Manaquiri define novos vereadores após cassação de seis mandatos por fraude à cota de gênero, cartório do Careiro recontou votos e TRE anulou 24 candidaturas

Recontagem em Manaquiri confirma cassação de seis vereadores após TRE entender que PL e PSD usaram candidatas fictícias para fraudar a cota de gênero, veja o desdobramento

A Justiça Eleitoral redefiniu a Câmara Municipal de Manaquiri após recontagem dos votos das eleições de 2024, com a perda de mandatos de representantes do PL e do PSD.

O procedimento de recontagem foi realizado automaticamente no cartório eleitoral do Careiro, responsável também pelo município de Manaquiri, e resultou em mudanças na lista de eleitos.

O processo e a formalização dos novos vereadores ocorreram em ato que contou com a presença do juiz eleitoral e da promotora que recebeu a denúncia, conforme informação divulgada pelo g1.

Como foi a recontagem e a decisão judicial

De acordo com a decisão do Tribunal Regional Eleitoral, os dois partidos foram punidos por fraude à cota de gênero. Inicialmente, “foram excluídos do sistema os votos recebidos por todos os 12 candidatos do PL e os 12 do PSD“, entre eleitos e não eleitos, segundo o cartório eleitoral do Careiro.

A sentença do TRE considerou que “os partidos teriam lançado candidatas fictícias apenas para cumprir a exigência legal de que ao menos 30% das candidaturas sejam destinadas a mulheres”. Com a anulação desses votos, os três vereadores eleitos por cada partido tiveram os mandatos cassados.

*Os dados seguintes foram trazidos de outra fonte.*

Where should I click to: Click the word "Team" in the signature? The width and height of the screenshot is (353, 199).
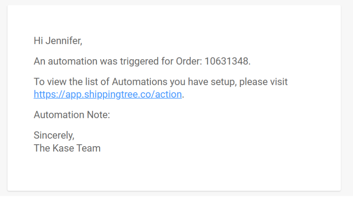point(90,148)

Quem perdeu o mandato em Manaquiri

Os seis vereadores que tiveram os mandatos cassados são Bruno da Nonata (PSD), Janderli Carvalho (PSD), Érica Freitas (PSD), João Moura (PL), Gesse Ventura (PL) e Valdemar Bandeira (PL).

Durante a abertura do ano legislativo, na terça-feira (3), os seis compareceram à sessão e usaram a tribuna para se defender, em discursos marcados por referências religiosas e por afirmações de que foram “injustiçados”.

Quem assume, prazos e próximos passos

Após a nova totalização, seis parlamentares foram declarados eleitos. Lúcia Matos foi a única que não esteve presente no ato de recontagem e diplomação, conforme registrado no cartório.

Segundo o TRE-AM, “os seis vereadores cassados em Manaquiri não apresentaram recursos dentro do prazo, encerrado em 2 de fevereiro”, e deveriam interromper as atividades a partir da comunicação formal do Juízo Eleitoral ao presidente da Câmara Municipal.

A Câmara Municipal de Manaquiri deve ser formalmente notificada até esta quinta-feira (12) e terá o prazo de cinco dias corridos para dar posse aos novos vereadores, segundo o comunicado oficial do cartório e do TRE.

O caso segue acompanhando o trâmite eleitoral, e a decisão reforça a atenção sobre o cumprimento da legislação de gênero nas candidaturas, com impacto direto na composição das bancadas municipais.